What we are studying
IBM Watson Health’s (formerly Truven Health Analytics) MarketScan Research Databases contains longitudinal, real-world treatment patterns for over 230 million US patients, the largest such database in the world. These data have been used for more than 60 published analyses of opioid- related health outcomes. However, the assessment of fatalities is limited without linkage to death data since insurance claims only capture in-hospital deaths.
We will leverage our partnership with IBM Watson Health to develop new algorithms which differentiate disenrollment (due to change in insurance provider) from disenrollment as a result of death, including out-of-hospital deaths. In preliminary analyses, we found that 88% of deaths in the Marketscan population under the age of 65 (Commercial Claims and Encounters [CCAE]) and 89.6% of deaths among those 65 and older (Medicare Supplemental [MDS]) occurred out-of-hospital.
Research using insurance claims data allow for a comprehensive nationwide assessment of opioid prescribing patterns and downstream effects. However without linkage to death data, disenrollment from the database is treated as a censoring event, as patients are lost to follow-up. Our preliminary analyses show that 27.6% of individuals who “disenroll” from the Medicare Supplemental plan have a death date within 30 days of disenrollment. Death proximal to disenrollment is rare in those <65 (1.1% of disenrollment), but this is also a population where overdose-related death is a more frequent cause-of-death, making this a population of particular interest. When evaluating the association between opioid use and mortality, treating disenrollment as a censoring event will result in misclassifying outcome events of interest. Under special circumstances, unbiased relative effect measures can be estimated despite this. Specifically, deaths that are recognized (in-hospital) must be correctly classified (perfect specificity), and the proportion of deaths that is not captured must be the same across exposure groups and independent of other risk factors for the outcome. If this is not the case, the estimated risk ratio will be biased (either toward or away from the null). Currently, there is no way to know the extent to which this assumption holds without analyzing linked claims-death data.
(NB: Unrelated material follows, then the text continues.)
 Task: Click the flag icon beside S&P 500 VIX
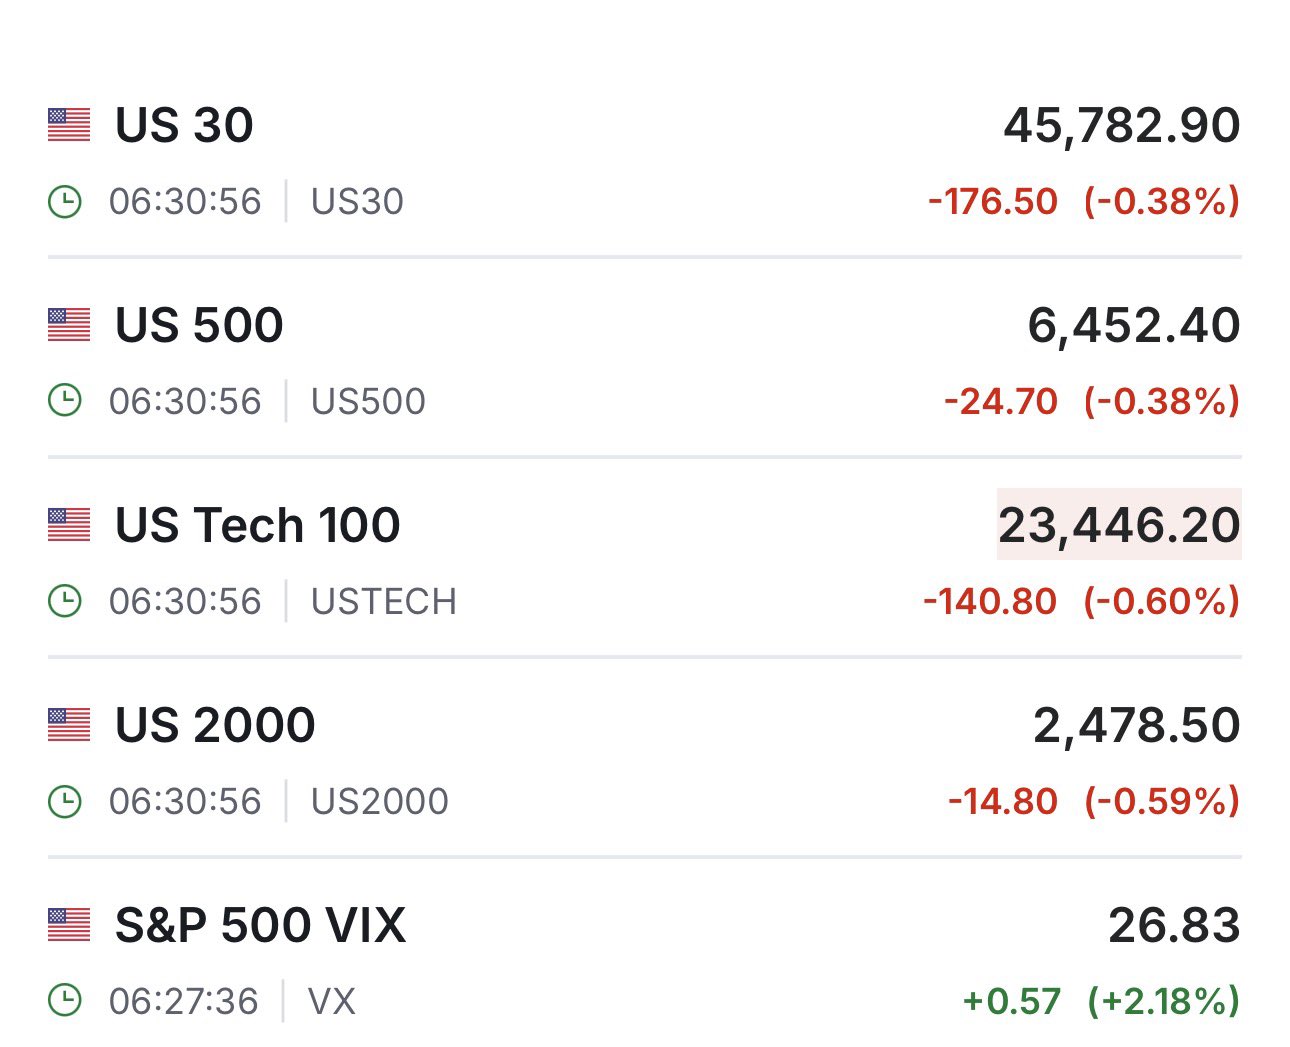click(69, 925)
With sensitivity for mortality at ~10% using only in-hospital deaths, there is a substantial risk that modest differences in the location of deaths (in- vs. out-of-hospital) due to underlying differences in the exposure groups would result in bias. Moreover, all estimates of absolute effect measures (risk difference, incidence rate difference, cumulative incidence) will be biased, and these effect measures are critical for understanding public health impact and communicating risks to patients and their healthcare providers.
There are also study designs for which mortality is not specifically an outcome of interest (e.g., addiction treatment outcomes, long-term opioid use, tampering and injection consequences such as hepatitis and HIV infection) but nonetheless can introduce bias when death is mistakenly handled as a source of administrative censoring. When individuals are followed for differing amounts of follow-up time (as is often the case in analyses of administrative claims data), the date of disenrollment is typically considered a censoring event. The methods that are routinely used for time-to-event data (e.g. Kaplan-Meier, Cox proportional hazards) assume that those patients remain at risk after being censored, and outcomes that they are assumed to experience at the same rate as the uncensored patients are reflected in the cumulative incidence by having those who remain under observation stand-in for them. This will result in estimates of cumulative incidence that are higher than they should be. Differences between the comparison groups in the proportion of disenrollment due to death would lead to bias (either upward or downward). This is a serious concern in older populations (e.g., those >65 years of age) in whom death accounts for a substantial proportion of disenrollment. At present, accurate ascertainment of mortality in commercially insured patients under the age of 65 requires linkage to either state-specific death data or National Death Index (NDI). Given the complexity of requesting death data from all 50 states for any national study of health outcomes, National Death Index data are more straightforward, but they are also costly – often prohibitively so.